Ah, the holiday card picture. I doubt there’s a person under the age of 40 who hasn’t been made to pose for one at some point in their lives. I’ve had to do so for 30 years now.

When we were kids, the pictures usually featured some sort of celebrity along with the four of us. We cornered Ted Kennedy in the halls of the Senate while visiting our nation’s capital (the picture was taken before the children were aware that he had killed a woman via vehicular manslaughter), found an all-too-eager Indiana Jones impersonator in Disney World, convinced heavyweight boxing champion Buster Douglas to sit with us after a training session, posed with a guy who looked like Abe Lincoln, and so on.

When a celebrity wasn’t available, a cheesy, and usually historical, setting was used. One year the holiday card photo was taken at a Mark Twain festival in Hannibal, Mo. My brothers were dressed as Tom Sawyer and Huck Finn, complete with cut-off jeans (which were, of course, fashionable for deviant youngsters in the pre-Civil War era) and corn-cob pipes, while both my sister and I were supposed to be Becky Thatcher. Equally embarrassing was the photo taken in Colonial Williamsburg, where we wore tri-corner hats and marched down a cobbled path with tin flutes and drums. Merry Christmas from the 1700s!

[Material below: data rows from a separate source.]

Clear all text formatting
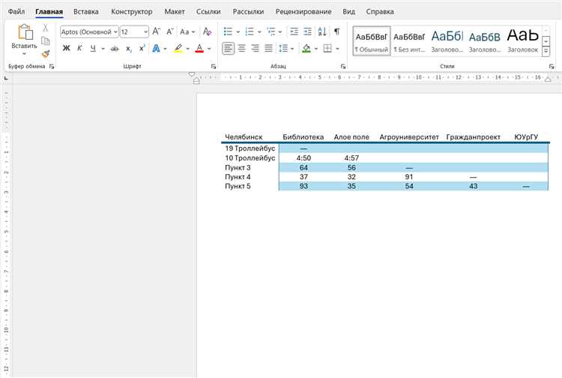The width and height of the screenshot is (562, 378). 207,32
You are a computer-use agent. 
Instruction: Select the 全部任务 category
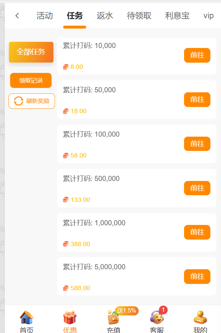tap(31, 52)
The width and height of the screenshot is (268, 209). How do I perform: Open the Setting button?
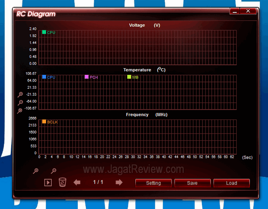point(153,183)
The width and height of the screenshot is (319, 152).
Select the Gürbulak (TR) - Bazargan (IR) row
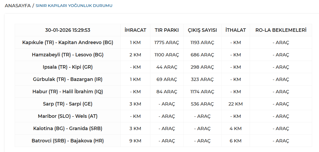pos(68,79)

As we got older, the celebrities and exotic locations dwindled, but the pain of posing remained. We were told to stand next to each other and smile at graduations, weddings and funerals; no fewer than three deaths in the family have been turned into opportunities for holiday card pictures. One year, we were given colorful scarves and hats on loan from the Gap and told to hold a strand of Christmas lights, as if the camera caught us on the way to hanging 5 feet of twinkling cheer on the front of the house. It wasn’t until the first round of cards went out that a friend pointed out the price tags hanging off the hats and scarves my mother had promptly returned after the photo was snapped. My mom spent the day removing the tags by cutting the bottoms off of the remaining cards.

My oldest brother reached the breaking point first and led a revolt. All my poor mother wanted was a nice family photo. What she got was a picture in which each of her rotten kids was giving her the bird. The bird was tastefully done, thoughperhaps an arm around a sibling that partially hid what was going on, perhaps a lone finger sticking out of the pocket, perhaps a hint of something not very nice in the shadows. To my knowledge, no one even noticed our brand of holiday cheer until we finally pointed it out to my mom who, once again, spent the day cutting the bottom off the unsent cards (all the while daydreaming about cutting off four real fingers, I’m sure).

Now that he’s almost 30, my brother wages a more passive protest: He arrives an hour late for the photo, sets his timer for 30 seconds, and is out of there when the allotted time is up, whether the camera has had time to focus or not. He has his own kid to pose now, as do I.